Many ads for in-house web people look like this, though. I assume that the people who write them don’t realize that they’re doing the equivalent of advertising for someone who can write, direct, act, run the camera, build the sets, take charge of the sound and lighting, compose and play the music, edit the film, and make the popcorn for the theater.
It’s not so much that there aren’t people who can do all those things, as that people usually specialize more than that. If you hire an extreme generalist like that, you run the risk of getting the jack of all trades and master of none.

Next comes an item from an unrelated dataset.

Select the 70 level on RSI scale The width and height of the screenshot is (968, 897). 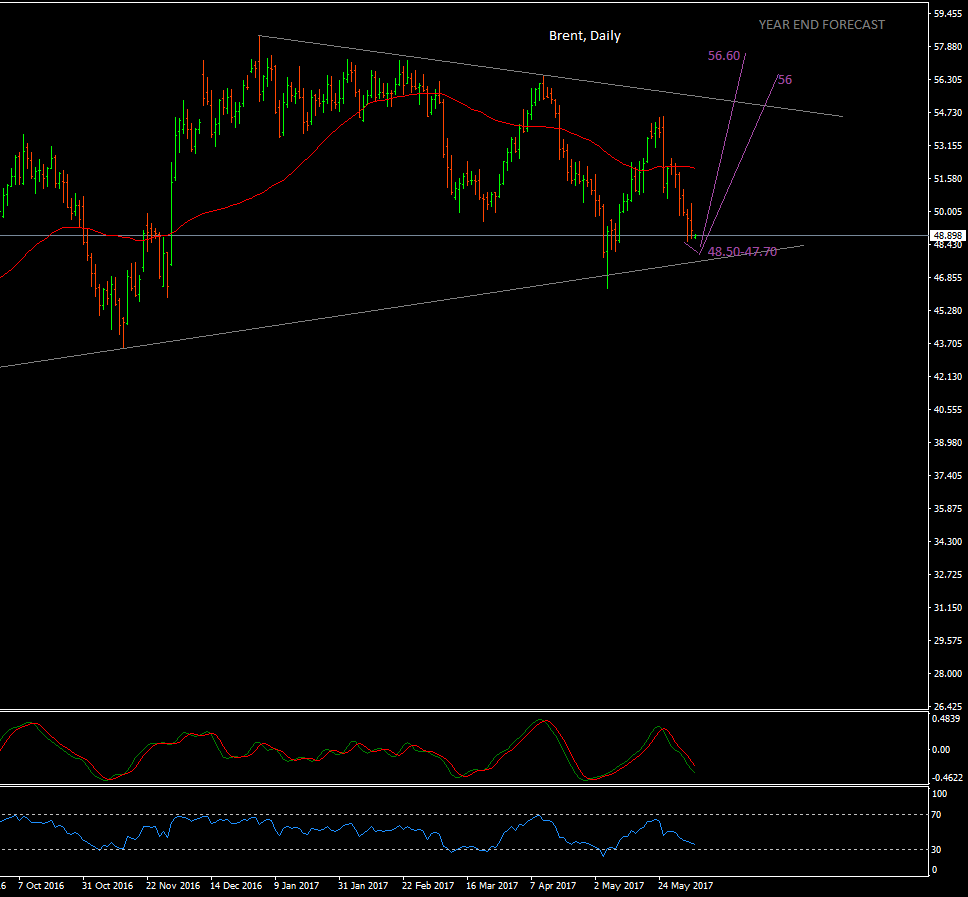point(939,815)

If your company is big enough to consider hiring someone full time to take care of your website, chances are good that you will need more things done for and with your website than one person normally does. For complete success, your website needs regular updates with fresh, high quality content, so you’ll need a writer — preferably one who knows about SEO and usability. You need someone to look after your social media and linkbuilding, of course. You need someone who can get actionable data from your analytics and use it to create a strategy, someone to create design elements as needed, and of course the ideal candidate will be able to use your CMS well, which means they’ll need not only the skills involved in using the CMS but also some proficiency with the language it’s written in. You may need a photographer, videographer, and animator, too, for your multimedia. Add the occasional tech issues that arise, and you’ll have — well, a team.

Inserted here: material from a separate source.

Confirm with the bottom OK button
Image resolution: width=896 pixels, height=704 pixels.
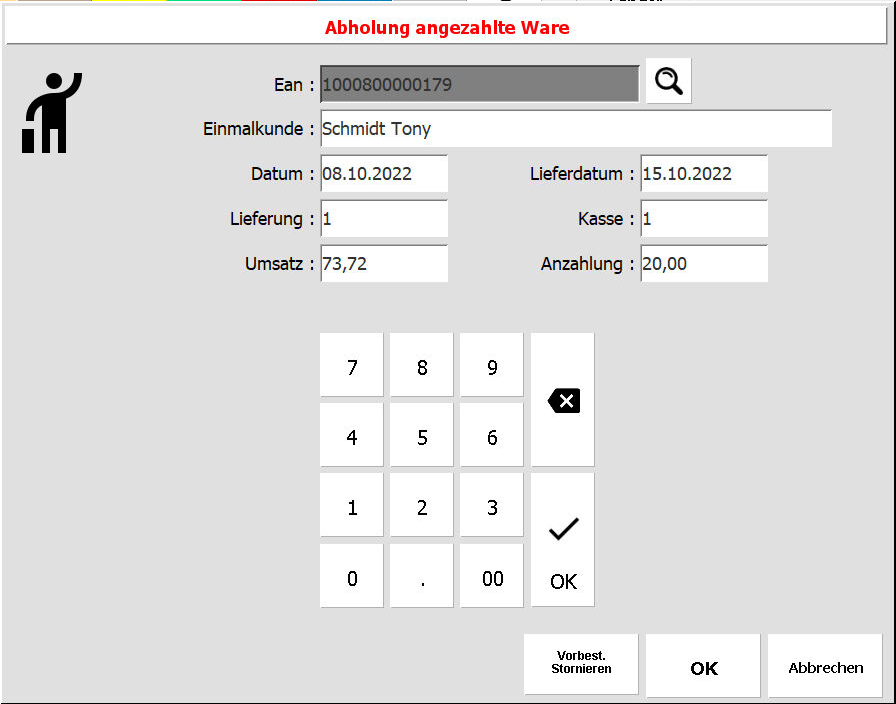[x=703, y=665]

This is probably the most important reason that it makes sense for a company that isn’t big enough for a digital media department to consider going to an agency instead. We discovered, during some research that Julianne conducted, that our local small businesses were most likely to turn for web help to their computer repairmen, or the closest thing to it — including, in some cases, their cable guy. One of our clients recently made a budget request for a webmaster and was turned down, but offered a “tech guy” instead. There might have been such a thing as a full-service computer guy at some point in the past, but nowadays the people who fix hardware are not the same people who design websites. They take different classes in school, get different degrees, have different skills, and can’t really be expected to do the same things equally well.
If you’re a smaller organization, the main reason you should consider going to an agency is that they will do just the work you need, more cheaply than bringing in a new person. They will very likely have people with all the skills you need, or at least be able to track them down for you, so you won’t be paying one person to do the things they’re good at and the things they’re no good at.
I’ve been an in-house SEO myself, and I know that there are real advantages to having an in-house person. Their level of involvement, knowledge, and dedication to your company may be greater than that of an agency. They can distribute their time more freely, lavishing extra time on content provision when things are quiet and jumping in to handle the cash register if it gets really busy around the shop.
Is that a good trade-off for their inevitable lack of skills? If you have only one person doing all your website maintenance, you will end up doing what they know how to do every time, not the best thing.